Until the arrival of MGM's 2008 DVD, The Secret Invasion had been difficult to see for quite a while. Its elevated reputation is due to its similarities with Robert Aldrich's The Dirty Dozen, made three years later. Writer R. Wright Campbell's script enlists five convicts to go behind enemy lines for a secret mission, led by a British officer trying to regain his sense of personal honor. Corman signed up a quintet of name actors that, as the saying goes, were either on the way up or on the way down.

The show wastes no time and no photogenic location to get its story into gear. Major Richard Mace (Stewart Granger) assembles five talented criminals in his Cairo headquarters. Roberto Rocca (Raf Vallone) is a gangster looking to recover his personal dignity. Terence Scanlon (Mickey Rooney) is an IRA bomber serving a long prison term. Simon Fell (Edd Byrnes) is a forger and Jean Saval (William Campbell) a master of disguises. The odd man out is John Durrell (Henry Silva), an emotionless assassin whose motivation is a complete mystery. Mace trains his Flaky Five and sneaks them into the Balkans by boat, where they infiltrate a Nazi prison fortress in Dubrovnik. They escape with General Quadri (Enzo Fiermonte), an Italian capable of rallying his Fascist troops to the Allied side. If the commandos can start a ruckus in the Balkans, they can fool the Germans into thinking that the invasion will come there instead of at Anzio.

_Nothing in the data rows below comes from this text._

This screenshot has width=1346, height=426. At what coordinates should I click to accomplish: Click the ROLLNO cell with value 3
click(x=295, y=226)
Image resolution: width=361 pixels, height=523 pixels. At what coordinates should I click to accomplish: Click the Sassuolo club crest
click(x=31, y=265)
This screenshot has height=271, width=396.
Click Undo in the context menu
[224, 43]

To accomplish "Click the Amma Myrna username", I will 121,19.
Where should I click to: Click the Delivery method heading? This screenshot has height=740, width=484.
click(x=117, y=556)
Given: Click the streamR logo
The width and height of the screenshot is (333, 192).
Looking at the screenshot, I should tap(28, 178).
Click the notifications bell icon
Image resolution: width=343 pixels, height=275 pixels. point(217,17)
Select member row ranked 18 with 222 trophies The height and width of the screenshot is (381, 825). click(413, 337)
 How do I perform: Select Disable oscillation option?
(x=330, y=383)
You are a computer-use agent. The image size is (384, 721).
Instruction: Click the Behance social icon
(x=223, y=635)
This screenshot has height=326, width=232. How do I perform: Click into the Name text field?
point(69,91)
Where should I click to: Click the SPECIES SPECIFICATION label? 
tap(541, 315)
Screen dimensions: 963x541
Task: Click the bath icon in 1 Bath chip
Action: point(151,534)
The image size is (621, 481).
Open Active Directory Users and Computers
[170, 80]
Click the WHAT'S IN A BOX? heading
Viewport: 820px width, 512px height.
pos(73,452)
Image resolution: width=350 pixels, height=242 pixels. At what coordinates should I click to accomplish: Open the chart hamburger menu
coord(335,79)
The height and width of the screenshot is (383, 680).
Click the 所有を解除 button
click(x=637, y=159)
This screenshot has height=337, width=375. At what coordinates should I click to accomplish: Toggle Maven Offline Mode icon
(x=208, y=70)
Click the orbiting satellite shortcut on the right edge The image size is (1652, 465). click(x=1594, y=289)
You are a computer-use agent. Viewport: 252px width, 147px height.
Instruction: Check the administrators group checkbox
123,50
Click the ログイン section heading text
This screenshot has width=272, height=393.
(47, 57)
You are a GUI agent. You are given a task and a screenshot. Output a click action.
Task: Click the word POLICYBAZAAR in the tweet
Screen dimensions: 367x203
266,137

The Secret Invasion may resemble The Dirty Dozen but four out of five critics with nothing better to do than pick through issues like this one agree that it's really a re-write of R. Wright Campbell's 1955 Five Guns West, Corman's first full directing job. That western works quite well transferred to a battlefront, and the basic formula would continue to be used for any number of farfetched action movies about charismatic commandos going up against impossible odds, yadda yadda. When Roger Corman dove headfirst into Direct To Video production in the 1980s he made scores of these, often re-using the same battle footage to save money.

Corman has more resources in this film than at any time previous in his career; it's almost funny to think that only a few seasons earlier he made Atlas with a handful of extras, some togas and a tiny Greek ruin next to a freeway. Corman also has a couple of boats to pull off a quickie replay of the patrol boat encounter in The Guns of Navarone and hundreds of extras for spirited battles between Balkan partisans and German troops. In his autobiography, Corman claimed that his Yugoslav hosts insisted that the partisans wear Communist red stars. Corman put the stars on some of the extras, but then kept them in the background or eliminated them in the cutting room. As it is, the uniforms on the Fascist Italian troops look a little Yugoslavian as well, particularly the modern helmets.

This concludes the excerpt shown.